Victorian State Budget 2026-2027 Announcement
Yesterday's budget announcement has seen the Victorian Government reinstate $100 million in funding for the family violence sector, but this is not the investment Victorians need. With cost-of-living pressures, inflation, a national housing and homelessness crisis, and unprecedented demand for specialist family violence services, reinstated funding does not keep pace. In real terms, it amounts to a cut.
The Victorian Government has reinstated $100 million in funding for the family violence sector.
But it comes as Victorians face a sharp cost-of-living squeeze, persistent inflation, a national housing and homelessness crisis, and unprecedented demand for specialist family violence services.
Put simply, reinstating $100 million is not new investment. In real terms, it amounts to a cut, leaving the sector unable to keep pace with rising demand. Even before this budget, services warned funding was falling far short—forcing programs to be scaled back and, devastatingly, victim survivors to be turned away.
That is not good enough.
Violence against women, children and diverse communities is a national crisis—and addressing it must be a priority for every state and territory government.
Specialist family violence services are on the front line. Yet year after year, we are expected to do more with less.

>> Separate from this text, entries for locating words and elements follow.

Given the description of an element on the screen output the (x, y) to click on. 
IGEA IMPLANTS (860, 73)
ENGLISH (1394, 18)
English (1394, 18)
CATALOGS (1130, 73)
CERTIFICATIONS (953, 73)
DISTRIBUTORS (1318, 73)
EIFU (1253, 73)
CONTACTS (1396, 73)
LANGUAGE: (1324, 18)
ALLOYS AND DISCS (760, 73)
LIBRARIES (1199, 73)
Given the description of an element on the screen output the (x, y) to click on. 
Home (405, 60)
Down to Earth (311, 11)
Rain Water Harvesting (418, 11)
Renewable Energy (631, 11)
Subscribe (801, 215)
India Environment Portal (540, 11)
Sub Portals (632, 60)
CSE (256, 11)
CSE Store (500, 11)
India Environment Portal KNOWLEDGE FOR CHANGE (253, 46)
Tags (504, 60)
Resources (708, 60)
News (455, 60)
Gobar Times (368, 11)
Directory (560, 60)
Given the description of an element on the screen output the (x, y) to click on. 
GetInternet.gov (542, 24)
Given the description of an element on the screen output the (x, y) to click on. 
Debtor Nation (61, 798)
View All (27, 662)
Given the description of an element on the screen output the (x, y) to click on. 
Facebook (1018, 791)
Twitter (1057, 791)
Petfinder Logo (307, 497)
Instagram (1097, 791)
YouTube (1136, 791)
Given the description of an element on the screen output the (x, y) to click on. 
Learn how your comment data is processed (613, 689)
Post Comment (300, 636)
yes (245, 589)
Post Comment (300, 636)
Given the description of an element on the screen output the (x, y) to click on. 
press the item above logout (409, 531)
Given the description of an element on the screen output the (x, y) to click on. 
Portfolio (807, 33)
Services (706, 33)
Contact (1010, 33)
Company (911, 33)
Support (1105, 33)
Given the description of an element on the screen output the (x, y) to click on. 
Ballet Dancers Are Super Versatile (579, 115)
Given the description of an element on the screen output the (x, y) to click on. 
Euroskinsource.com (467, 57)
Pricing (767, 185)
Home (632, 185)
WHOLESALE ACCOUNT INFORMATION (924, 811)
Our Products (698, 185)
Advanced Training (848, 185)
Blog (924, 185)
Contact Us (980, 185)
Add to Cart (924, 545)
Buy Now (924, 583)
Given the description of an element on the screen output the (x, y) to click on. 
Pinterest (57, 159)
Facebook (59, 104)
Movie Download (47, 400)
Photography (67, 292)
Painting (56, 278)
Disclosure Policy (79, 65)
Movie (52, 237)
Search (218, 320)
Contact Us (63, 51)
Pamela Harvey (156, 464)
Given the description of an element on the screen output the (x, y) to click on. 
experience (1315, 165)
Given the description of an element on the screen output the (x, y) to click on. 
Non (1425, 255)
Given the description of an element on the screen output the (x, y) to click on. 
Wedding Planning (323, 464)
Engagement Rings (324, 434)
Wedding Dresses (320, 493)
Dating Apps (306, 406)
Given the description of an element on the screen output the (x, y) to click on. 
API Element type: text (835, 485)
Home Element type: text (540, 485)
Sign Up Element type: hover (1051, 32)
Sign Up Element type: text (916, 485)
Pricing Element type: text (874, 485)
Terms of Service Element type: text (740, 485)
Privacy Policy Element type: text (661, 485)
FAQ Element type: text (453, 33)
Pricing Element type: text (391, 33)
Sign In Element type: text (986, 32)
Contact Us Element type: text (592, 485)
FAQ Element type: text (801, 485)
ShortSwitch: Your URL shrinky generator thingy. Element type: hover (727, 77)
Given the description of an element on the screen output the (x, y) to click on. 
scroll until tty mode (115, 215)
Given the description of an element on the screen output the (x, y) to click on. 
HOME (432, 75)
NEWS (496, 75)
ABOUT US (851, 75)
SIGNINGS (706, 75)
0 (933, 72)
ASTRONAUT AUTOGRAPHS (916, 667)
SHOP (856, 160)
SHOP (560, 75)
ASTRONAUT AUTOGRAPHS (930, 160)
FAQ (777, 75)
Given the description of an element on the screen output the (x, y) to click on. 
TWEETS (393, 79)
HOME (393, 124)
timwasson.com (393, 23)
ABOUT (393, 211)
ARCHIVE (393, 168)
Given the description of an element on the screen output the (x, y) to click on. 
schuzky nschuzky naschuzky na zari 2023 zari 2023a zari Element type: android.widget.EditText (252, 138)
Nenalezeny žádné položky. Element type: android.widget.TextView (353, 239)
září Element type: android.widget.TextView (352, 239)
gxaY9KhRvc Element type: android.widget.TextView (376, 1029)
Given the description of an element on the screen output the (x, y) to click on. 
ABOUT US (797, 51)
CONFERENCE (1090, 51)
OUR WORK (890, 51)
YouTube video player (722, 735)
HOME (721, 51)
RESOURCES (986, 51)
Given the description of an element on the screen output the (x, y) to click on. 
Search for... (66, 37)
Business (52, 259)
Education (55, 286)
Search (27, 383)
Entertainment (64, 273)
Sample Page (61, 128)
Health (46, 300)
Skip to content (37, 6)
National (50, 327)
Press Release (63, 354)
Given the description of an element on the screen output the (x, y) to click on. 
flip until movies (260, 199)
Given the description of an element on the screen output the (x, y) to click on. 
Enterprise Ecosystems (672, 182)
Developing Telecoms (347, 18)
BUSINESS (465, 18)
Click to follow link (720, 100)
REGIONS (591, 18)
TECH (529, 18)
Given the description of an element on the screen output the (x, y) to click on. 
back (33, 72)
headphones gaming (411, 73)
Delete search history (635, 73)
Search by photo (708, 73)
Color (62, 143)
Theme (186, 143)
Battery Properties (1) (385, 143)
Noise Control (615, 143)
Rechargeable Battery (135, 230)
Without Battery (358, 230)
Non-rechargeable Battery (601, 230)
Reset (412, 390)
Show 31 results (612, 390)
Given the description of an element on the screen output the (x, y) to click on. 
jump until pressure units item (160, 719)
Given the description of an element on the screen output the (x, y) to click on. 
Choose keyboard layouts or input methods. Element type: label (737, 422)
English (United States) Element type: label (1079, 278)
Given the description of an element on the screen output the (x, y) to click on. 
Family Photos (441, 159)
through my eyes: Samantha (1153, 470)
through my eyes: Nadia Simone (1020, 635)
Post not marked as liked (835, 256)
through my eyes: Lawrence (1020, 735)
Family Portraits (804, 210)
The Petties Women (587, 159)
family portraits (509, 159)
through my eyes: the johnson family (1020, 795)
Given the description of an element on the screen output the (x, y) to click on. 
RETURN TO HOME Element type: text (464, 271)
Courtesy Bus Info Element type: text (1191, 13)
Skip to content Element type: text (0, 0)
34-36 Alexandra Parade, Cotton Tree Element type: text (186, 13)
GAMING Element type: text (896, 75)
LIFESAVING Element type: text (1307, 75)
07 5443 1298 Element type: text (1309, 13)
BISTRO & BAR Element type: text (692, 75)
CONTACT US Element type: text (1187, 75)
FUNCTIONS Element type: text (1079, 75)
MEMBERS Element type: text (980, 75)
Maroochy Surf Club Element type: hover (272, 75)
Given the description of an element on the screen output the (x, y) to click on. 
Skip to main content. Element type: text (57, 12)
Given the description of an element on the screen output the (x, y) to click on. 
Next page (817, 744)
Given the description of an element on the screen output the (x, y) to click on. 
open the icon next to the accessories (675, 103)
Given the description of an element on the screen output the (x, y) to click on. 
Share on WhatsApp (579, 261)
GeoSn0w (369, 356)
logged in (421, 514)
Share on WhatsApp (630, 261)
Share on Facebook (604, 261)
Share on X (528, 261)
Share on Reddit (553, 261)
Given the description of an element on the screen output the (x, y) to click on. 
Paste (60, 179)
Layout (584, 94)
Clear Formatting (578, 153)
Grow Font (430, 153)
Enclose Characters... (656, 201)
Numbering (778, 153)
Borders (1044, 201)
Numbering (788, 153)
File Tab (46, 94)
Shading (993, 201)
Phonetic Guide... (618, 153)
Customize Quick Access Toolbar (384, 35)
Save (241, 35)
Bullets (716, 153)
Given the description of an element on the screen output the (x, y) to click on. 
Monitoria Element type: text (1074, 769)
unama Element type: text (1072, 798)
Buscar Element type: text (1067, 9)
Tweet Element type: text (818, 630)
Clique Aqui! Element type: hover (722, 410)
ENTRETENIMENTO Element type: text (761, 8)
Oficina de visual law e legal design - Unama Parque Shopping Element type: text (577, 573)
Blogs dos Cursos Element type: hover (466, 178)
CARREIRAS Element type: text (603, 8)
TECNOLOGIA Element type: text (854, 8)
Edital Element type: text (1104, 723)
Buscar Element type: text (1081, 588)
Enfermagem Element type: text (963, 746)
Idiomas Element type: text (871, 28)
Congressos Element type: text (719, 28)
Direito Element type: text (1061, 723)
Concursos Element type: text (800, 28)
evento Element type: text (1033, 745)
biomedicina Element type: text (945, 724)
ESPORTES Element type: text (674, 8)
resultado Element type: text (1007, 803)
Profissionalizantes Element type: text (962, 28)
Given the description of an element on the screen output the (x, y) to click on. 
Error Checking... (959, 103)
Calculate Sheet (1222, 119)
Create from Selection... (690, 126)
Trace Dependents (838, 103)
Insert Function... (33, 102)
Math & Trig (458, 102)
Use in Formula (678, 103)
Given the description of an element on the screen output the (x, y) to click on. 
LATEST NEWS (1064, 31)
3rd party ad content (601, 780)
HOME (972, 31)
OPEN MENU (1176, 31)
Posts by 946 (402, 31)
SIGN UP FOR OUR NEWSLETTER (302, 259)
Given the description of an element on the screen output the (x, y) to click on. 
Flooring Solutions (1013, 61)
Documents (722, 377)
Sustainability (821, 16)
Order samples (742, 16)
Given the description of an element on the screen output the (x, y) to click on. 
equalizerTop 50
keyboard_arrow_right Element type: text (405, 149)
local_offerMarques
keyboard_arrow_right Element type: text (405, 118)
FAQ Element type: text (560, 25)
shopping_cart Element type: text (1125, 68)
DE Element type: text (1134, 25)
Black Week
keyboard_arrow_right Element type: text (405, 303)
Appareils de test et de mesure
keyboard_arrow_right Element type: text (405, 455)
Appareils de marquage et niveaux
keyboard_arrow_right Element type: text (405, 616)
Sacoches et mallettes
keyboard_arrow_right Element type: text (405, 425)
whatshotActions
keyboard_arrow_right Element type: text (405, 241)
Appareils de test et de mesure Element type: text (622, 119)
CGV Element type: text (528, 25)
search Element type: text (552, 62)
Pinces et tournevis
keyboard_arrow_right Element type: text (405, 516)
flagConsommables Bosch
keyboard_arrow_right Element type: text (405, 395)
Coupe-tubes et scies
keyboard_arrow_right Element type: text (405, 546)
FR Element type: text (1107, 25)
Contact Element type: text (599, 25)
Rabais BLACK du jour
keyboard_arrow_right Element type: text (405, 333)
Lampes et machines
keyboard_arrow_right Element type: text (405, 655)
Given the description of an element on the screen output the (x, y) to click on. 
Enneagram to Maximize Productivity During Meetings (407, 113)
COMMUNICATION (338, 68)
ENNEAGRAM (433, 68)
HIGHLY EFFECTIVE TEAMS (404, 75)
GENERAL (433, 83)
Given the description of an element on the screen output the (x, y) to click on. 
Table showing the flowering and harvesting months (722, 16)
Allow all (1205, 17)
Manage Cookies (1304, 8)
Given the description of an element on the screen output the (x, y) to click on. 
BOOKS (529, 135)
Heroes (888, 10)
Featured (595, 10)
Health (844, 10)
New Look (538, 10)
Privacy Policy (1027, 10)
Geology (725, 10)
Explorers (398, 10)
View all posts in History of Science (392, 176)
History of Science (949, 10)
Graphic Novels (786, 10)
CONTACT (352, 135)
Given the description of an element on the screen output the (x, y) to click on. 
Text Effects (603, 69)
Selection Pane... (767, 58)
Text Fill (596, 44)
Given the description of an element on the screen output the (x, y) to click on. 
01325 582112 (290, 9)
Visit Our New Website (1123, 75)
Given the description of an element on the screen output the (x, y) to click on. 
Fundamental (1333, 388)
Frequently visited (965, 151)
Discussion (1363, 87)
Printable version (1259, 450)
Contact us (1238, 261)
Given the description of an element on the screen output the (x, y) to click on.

The Centre for Non-Violence supports thousands of people each year, including victim survivors (adults and children) and adults using violence, through evidence-informed programs and services. With over three decades of experience, we deliver tailored supports that we know work. It is devastating that instead of focusing on safety, wellbeing and better outcomes for our community, we are forced to stretch shrinking budgets—often by curbing or cutting programs.
While the budget speaks to community safety and faster responses to youth offending, it overlooks the prevention and early intervention work that specialist family violence services deliver every day. With proper investment, programs like CNV’s Making aMENds model could operate at full capacity. This father-focused program—first funded by the Department of Justice—combines intensive one-to-one therapeutic accountability with group work to help men using violence reflect, take responsibility and understand the impact of their behaviour on children, helping to break cycles of intergenerational trauma. Due to funding shortfalls and rising demand, the program can now offer only the Men’s Behaviour Change group component. This is what underfunding looks like—and services across Victoria are making decisions based on budgets, not on lives.
“If we’re serious about community safety, we must invest in the specialist services that prevent violence and respond early. Without proper funding, programs that work—like CNV’s Making aMENds—are scaled back, and decisions get made based on budgets, not on lives.” – Margaret Augerinos, CEO, Centre for Non-Violence
A woman is killed every week in Australia as a result of family violence. A child is killed every two weeks. Thousands more victim survivors are navigating daily safety within a system that is surviving on little more than a funding lifeline.
Failing to properly fund essential services fails every Victorian experiencing, or at risk of, family violence.